Tuesday, July 28, 2009

Buying a Sustainable Economy

Chemical & Engineering News (7/27, Johnson) – Views on the likely impact of the recovery act are mixed, but most energy economists, engineers, and scientists recognize that this is a sea change in government funding and are holding their opinions in check, waiting to see what happens. Only $8.0 billion has been obligated so far, with just $264 million having been spent. Many observers question whether $38.7 billion is enough to make much of a dent in a program that is attempting to change how the world generates and uses energy. In mid-July, 34 Nobel Laureates called on Obama to increase federal funding for climate-change technology in the cap-and-trade bill to the $15 billion per year he promised during his presidential campaign.

Since the mid-1990s, energy R&D has accounted for about 1% of all federal R&D investments, according to a study funded by Pacific Northwest National Laboratory… The study, based on several R&D reports and databases, found that between 1961 and 2008, the federal government spent $172 billion for energy technology development … During the same period, however, the government spent overall nearly $4 trillion in cumulative R&D funding. In all but one year, defense R&D was more than half of the total.

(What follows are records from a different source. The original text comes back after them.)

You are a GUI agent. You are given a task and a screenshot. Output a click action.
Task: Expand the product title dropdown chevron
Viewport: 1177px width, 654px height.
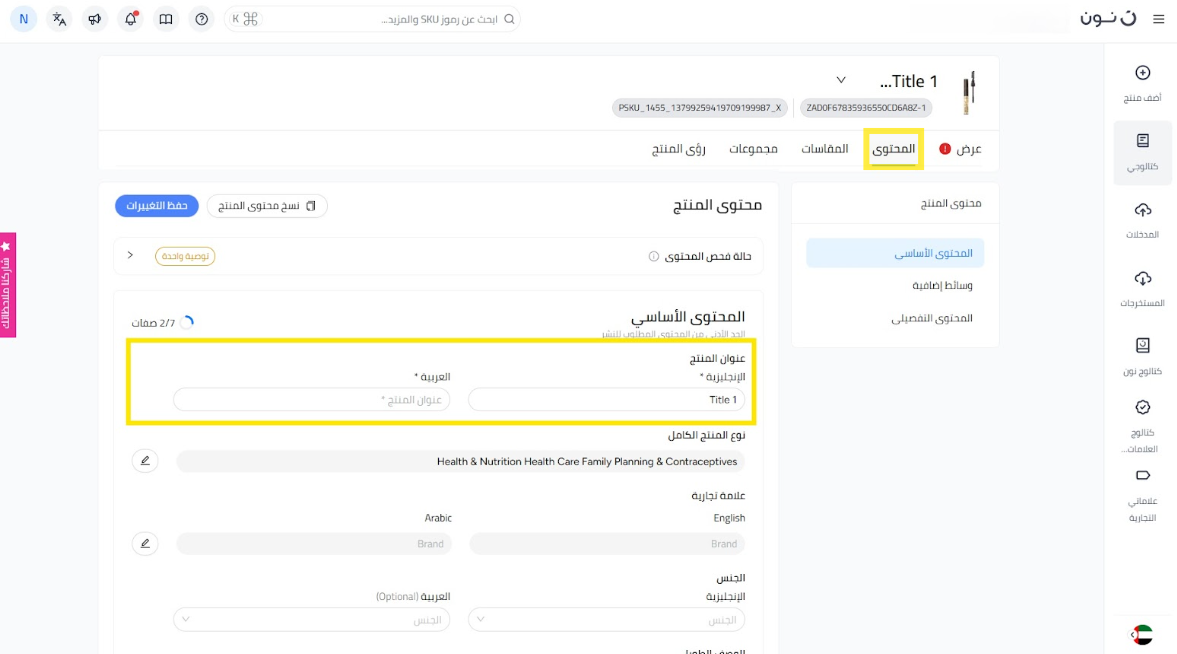click(x=841, y=80)
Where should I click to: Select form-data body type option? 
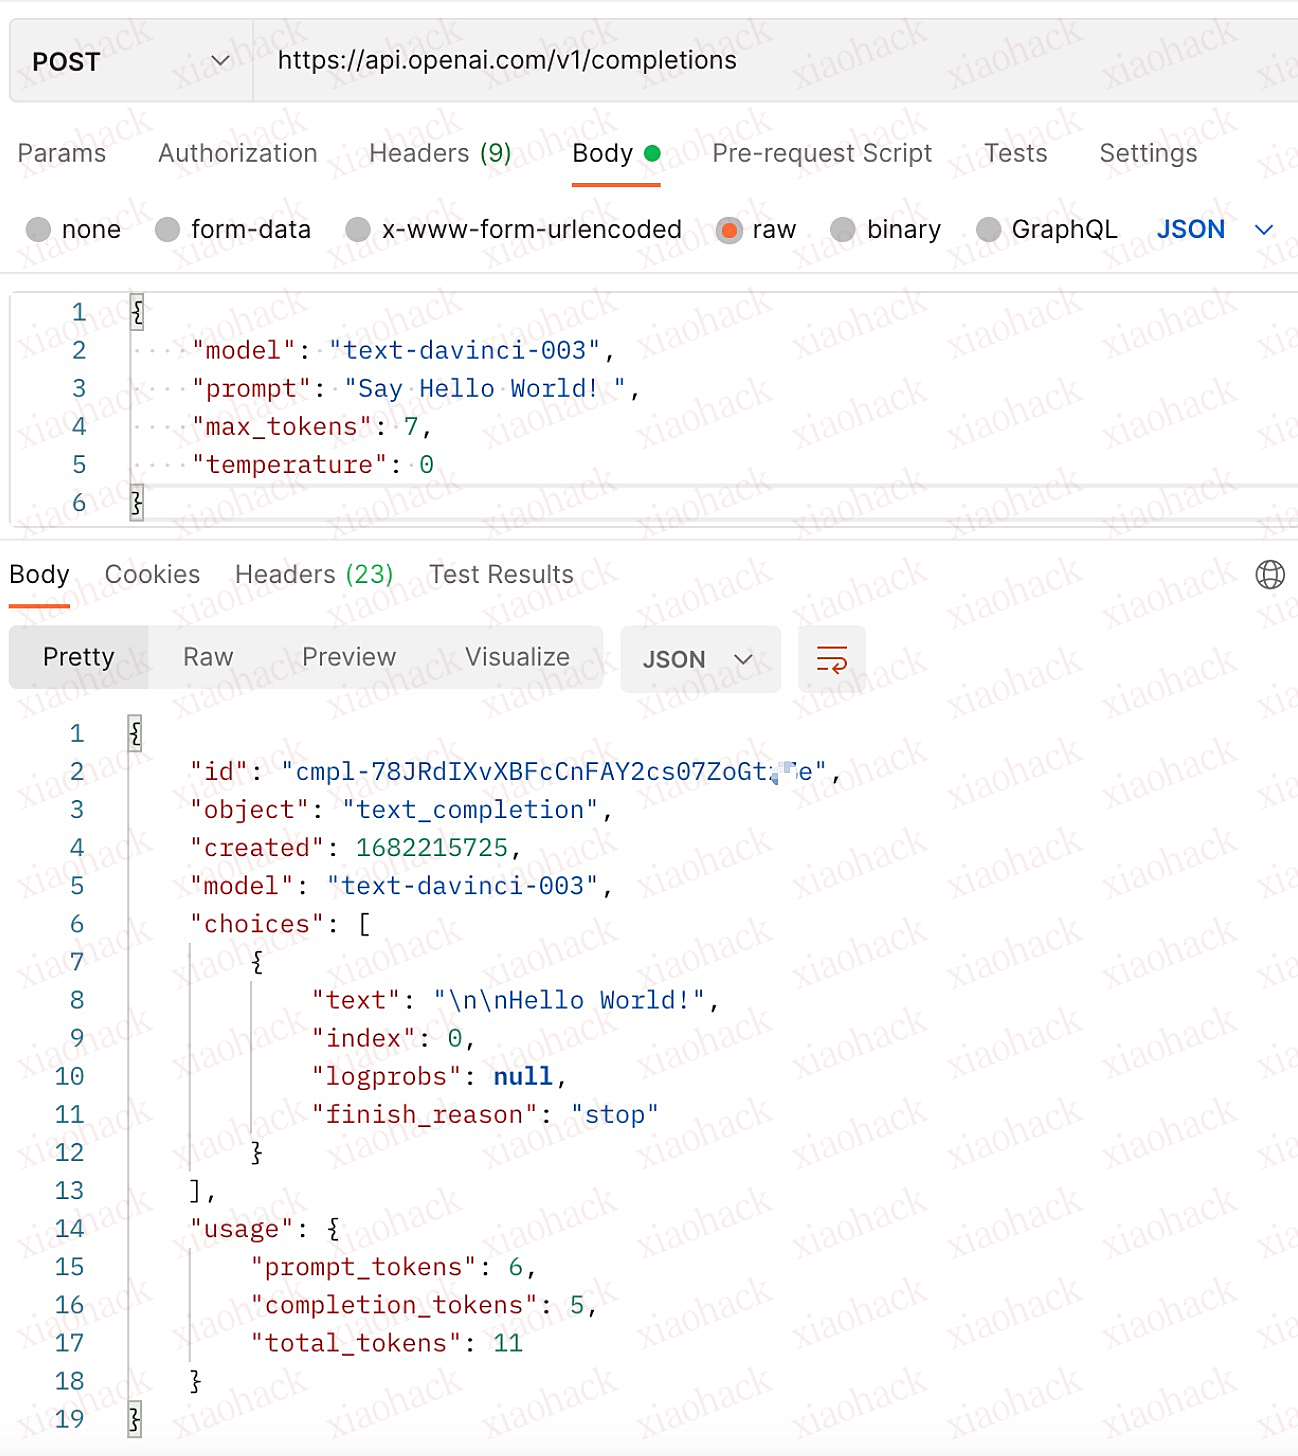click(x=168, y=230)
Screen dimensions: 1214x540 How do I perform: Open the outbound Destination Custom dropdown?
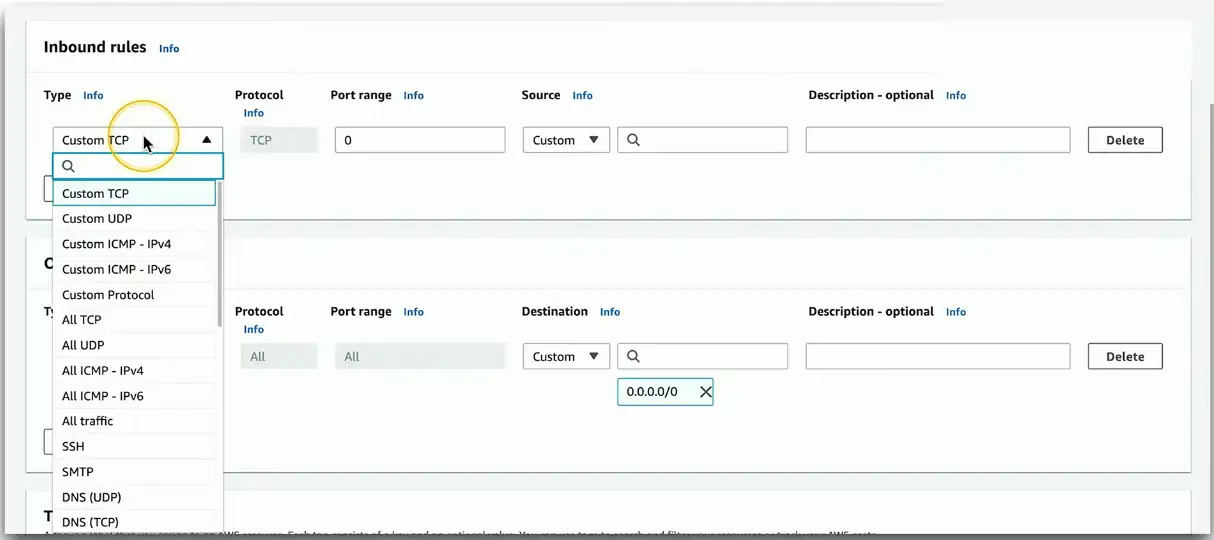pyautogui.click(x=566, y=356)
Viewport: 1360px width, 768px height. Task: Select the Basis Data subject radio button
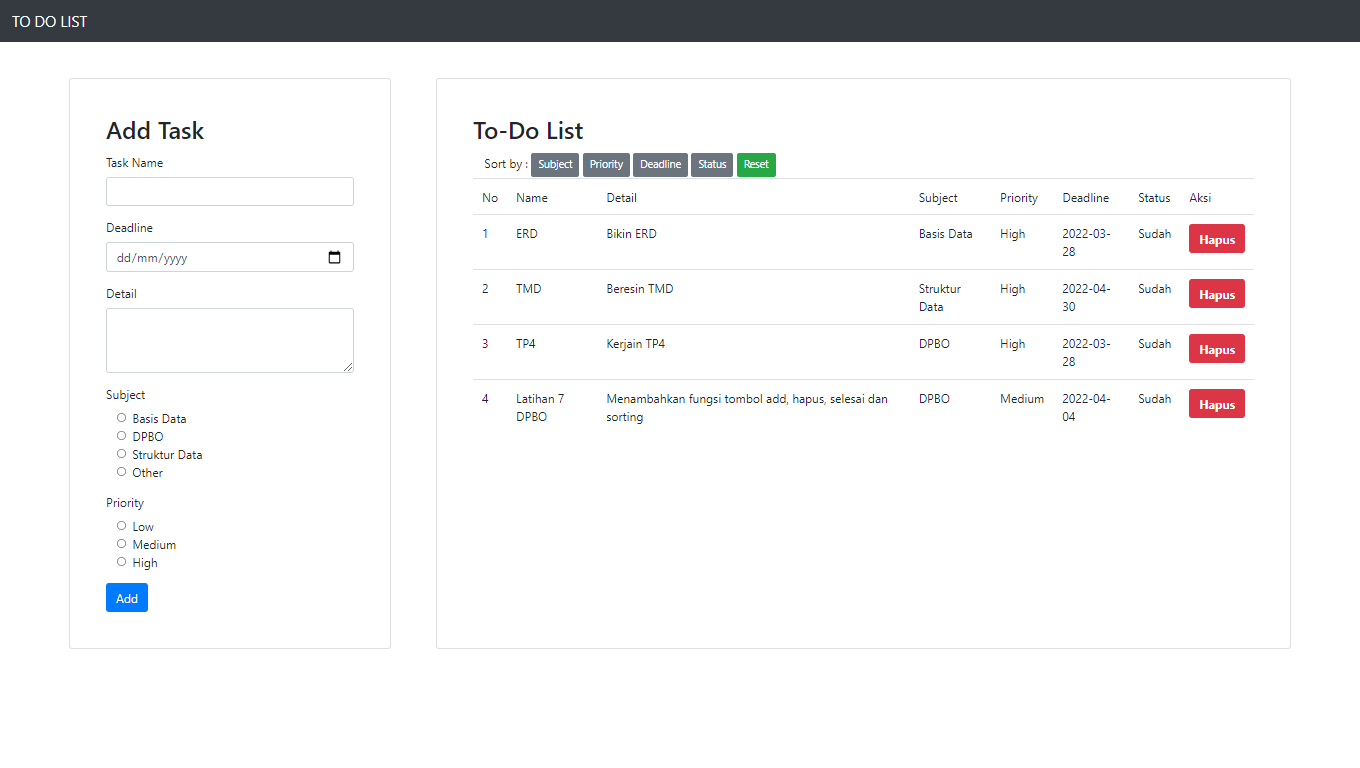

R&D spending mirrors the changing demands of society, government, and Congress. During the space race of the 1960s, for instance, space R&D accounted for up to one-third of all federal R&D, and in the mid-1990s, health R&D—mostly through the National Institutes of Health—ramped up to nearly one-quarter of the federal R&D investment for that period … “There never has been anything like a free market in energy,” counters Frank Laird, professor of technology and public policy at the University of Denver. “It is a fantasy. The first tax subsidies go back to 1918 and went to oil and gas. The question is, which energy sources do you support?”